*Problemas a resolver*.
a – Transcreva literalmente o trecho do texto sobre a médica Ludhmila Hajjar entre “Não se curvando” e “fibra, de coragem.”, inclusive.
b – Liste todas as pessoas mencionadas pelo nome no texto sobre a médica Ludhmila Hajjar.
c – Dê continuidade ao texto sobre a médica Ludhmila Hajjar a partir do ponto em que ele termina.

*Texto extraído*.
■ ■ ■
Não se curvando à pressão dos “mictórios do ódio”, a médica da USP entrou grande e saiu gigante do Palácio do Planalto

A médica Ludhmila Hajjar, nascida em Anápolis mas radicada em Sampa, onde se tornou professora da Universidade de São Paulo (USP) e trabalha em hospitais de alta qualidade — o cardiologista Roberto Kalil diz que, além de uma grande profissional, é uma gestora eficiente, uma workaholic —, é uma mulher de fibra, de coragem.

Ludhmila Hajjar: a médica ficou maior como não-ministra | Foto: Reprodução

Convidada pelo presidente Jair Bolsonaro para ser ministra da Saúde, aceitou conversar, pois queria entender se poderia mudar “tudo”. Porque o governo federal está errando, em tempo integral, no combate à pandemia — inclusive quando seu líder máximo não usa máscara, duvida da eficácia da vacina e faz pilhéria com as mortes (por sua fala, fica-se com a impressão de que as pessoas estão morrendo não por causa do novo coronavírus, da Covid-19, e sim por falta de coragem).
■ ■ ■
*Dados apresentados*.
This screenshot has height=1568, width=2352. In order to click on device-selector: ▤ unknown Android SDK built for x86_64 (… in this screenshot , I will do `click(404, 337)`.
■ ■ ■
*Respostas por tarefa*.
a –
Não se curvando à pressão dos “mictórios do ódio”, a médica da USP entrou grande e saiu gigante do Palácio do Planalto

A médica Ludhmila Hajjar, nascida em Anápolis mas radicada em Sampa, onde se tornou professora da Universidade de São Paulo (USP) e trabalha em hospitais de alta qualidade — o cardiologista Roberto Kalil diz que, além de uma grande profissional, é uma gestora eficiente, uma workaholic —, é uma mulher de fibra, de coragem.

b – Ludhmila Hajjar, Roberto Kalil e Jair Bolsonaro.

c –
Ludhmila Hajjar quis saber se o presidente estava mesmo disposto a mudar sua postura pessoal (“contaminante”, porque é um “influencer”) e a modificar a ação (inação) do governo no combate à pandemia. Seria uma volta para o caminho da ciência (e do humanismo), que, desde a saída do ex-ministro Luiz Henrique Mandetta, se tornou um “demônio” para Bolsonaro e seus principais aliados.

Não era exatamente o que pretendia o presidente. Bolsonaro queria mudanças cosméticas, algumas adaptações, para o governo voltar a ser popular e, deste modo, ter garantias de que irá para a reeleição com chance de vencer os candidatos do PT e do centro.

A medicina, nestas condições, não estaria a serviço da vida, de salvar vidas, e sim a serviço de elevar a popularidade de Bolsonaro. Isolamento social mais rigoroso no Nordeste? De jeito nenhum. Porque lá o Lula da Silva do Bolsa Família ainda é um político forte.

Uma campanha mais acentuada pela vacinação? Também não. O governo Bolsonaro não está inteiramente inerte, mas, tendo chegado atrasado para adquirir vacinas — quando outros países, como Estados Unidos e Israel, saíam na frente —, não busca acelerar a vacinação. Como vítimas de uma guerra civil, à qual as pessoas (quase) não têm como reagir, por falta de amparo do governo federal, já morreram quase 300 mil brasileiros.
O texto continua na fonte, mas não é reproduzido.